Una Esercitazione di Protezione Civile è un importante momento di
presa di coscienza di tutte le possibili difficoltà nelle quali ci si
può trovare in qualsiasi momento e delle quali sono triste
testimonianza gli eventi calamitosi che spesso affliggono il nostro
Paese. Le Misericordie ormai anni promuovono e organizzano momenti di
formazione ed approfondimento sulle tecniche di gestione delle
emergenze di massa. Dopo le recenti "Concerto 2000" svoltasi
a Crotone alla fine dello scorso anno e "Irpinia 2001"
svoltasi ad Avelllino nel maggio scorso, questa iniziativa torna a
svolgersi in Toscana con "CONCERTO 2001"
Esercitazione Nazionale di Protezione Civile
sul rischio sismico dell'Amiata, zona più volte colpita da terremoti
di varie intensità.
La perfetta sinergia tra le Misericordie della provincia di Siena e l'UGEM
consentiranno la realizzazione di un qualificato programma di attività
addestrative che coinvolgeranno tutte le strutture operative del
Servizio nazionale di protezione civile. CONCERTO 2001 sarà anche la
prima occasione operativa dopo l'emanazione da parte del Consiglio dei
Ministri, del nuovo Regolamento che disciplina l'impiego del
Volontariato nelle emergenze di protezione civile.
Anche in questa occasione le Misericordie, il Volontariato tutto si
propone quale attore protagonista nell'azione di coinvolgimento di
tutti i soggetti che concorrono nella prevenzione, nella risoluzione
delle emergenze, nella ricostruzione, per tutti insieme contribuire
allo sviluppo della cultura di protezione civile determinante in un
Paese moderno.
Il Direttore UGEM
Enrico Luchi
Siena rischio sismico
Dall'alluvione del 1966 di Firenze, ai terremoti del Belice, del
Friuli, dell'Irpinia, dell'Umbria e delle Marche, alle inondazioni del
Piemonte, della Liguria, della Val D'Aosta fino alla Lucchesia;
tragedie, drammi di tante persone che hanno fatto si che le
istituzioni, le Associazioni di Volontariato, le popolazioni
prendessero coscienza che le mutate condizioni climatiche, la
selvaggia cementificazione, lo sfruttamento insensato del territorio
non avrebbero che aumentato il ricorrere delle catastrofi naturali.

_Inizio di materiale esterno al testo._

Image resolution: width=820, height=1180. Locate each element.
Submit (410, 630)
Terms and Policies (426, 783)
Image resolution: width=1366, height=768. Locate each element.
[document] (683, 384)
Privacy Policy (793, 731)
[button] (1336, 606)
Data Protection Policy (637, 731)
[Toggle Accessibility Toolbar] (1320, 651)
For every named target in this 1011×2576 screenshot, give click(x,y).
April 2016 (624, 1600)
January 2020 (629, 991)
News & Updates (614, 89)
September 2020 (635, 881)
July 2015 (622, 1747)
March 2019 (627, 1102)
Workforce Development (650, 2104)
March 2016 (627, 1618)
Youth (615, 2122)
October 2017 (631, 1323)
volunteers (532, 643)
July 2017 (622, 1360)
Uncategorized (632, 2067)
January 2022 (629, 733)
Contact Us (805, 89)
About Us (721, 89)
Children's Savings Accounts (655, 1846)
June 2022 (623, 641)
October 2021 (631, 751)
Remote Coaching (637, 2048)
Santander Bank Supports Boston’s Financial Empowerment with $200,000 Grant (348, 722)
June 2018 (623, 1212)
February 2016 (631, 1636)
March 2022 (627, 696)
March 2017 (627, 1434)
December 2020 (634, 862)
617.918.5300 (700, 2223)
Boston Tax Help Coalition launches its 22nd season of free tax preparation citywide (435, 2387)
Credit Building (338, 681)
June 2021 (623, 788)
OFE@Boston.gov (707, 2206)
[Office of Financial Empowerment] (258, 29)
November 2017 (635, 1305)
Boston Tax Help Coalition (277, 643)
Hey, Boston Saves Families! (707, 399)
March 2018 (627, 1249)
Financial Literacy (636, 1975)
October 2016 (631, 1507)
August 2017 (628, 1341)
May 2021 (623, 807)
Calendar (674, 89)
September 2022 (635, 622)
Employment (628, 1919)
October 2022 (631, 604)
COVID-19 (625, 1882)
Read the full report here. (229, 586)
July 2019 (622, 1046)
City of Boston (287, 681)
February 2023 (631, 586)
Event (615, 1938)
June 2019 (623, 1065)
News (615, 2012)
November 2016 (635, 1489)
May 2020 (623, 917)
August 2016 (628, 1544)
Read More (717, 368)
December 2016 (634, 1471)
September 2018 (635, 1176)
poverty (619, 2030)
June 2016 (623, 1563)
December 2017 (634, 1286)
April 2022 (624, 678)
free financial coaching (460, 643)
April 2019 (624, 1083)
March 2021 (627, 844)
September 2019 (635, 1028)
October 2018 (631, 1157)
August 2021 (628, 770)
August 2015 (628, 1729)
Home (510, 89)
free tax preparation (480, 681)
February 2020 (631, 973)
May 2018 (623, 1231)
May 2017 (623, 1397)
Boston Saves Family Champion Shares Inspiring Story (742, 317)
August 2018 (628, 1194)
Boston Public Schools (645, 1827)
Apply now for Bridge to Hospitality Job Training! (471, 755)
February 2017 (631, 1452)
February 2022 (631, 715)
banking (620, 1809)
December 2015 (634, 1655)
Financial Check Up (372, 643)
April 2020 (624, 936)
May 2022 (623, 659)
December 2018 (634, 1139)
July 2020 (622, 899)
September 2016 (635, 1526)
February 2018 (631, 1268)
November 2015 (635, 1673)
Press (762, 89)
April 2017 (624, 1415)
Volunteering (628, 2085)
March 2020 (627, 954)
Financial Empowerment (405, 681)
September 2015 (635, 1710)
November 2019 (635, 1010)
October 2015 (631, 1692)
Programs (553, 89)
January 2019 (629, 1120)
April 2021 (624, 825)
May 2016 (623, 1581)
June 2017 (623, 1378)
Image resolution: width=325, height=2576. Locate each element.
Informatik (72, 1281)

Le Misericordie d'Italia sono sempre state in prima linea nelle
emergenze; all'inizio gli interventi, anche se fruttuosi, erano
caratterizzati dalla spontaneità delle singole Confraternite;
l'esperienza ha fatto nascere la convinzione che per meglio
fronteggiare le emergenze era necessario coordinarsi per gestire al
meglio le risorse, sia umane che tecniche, a disposizione.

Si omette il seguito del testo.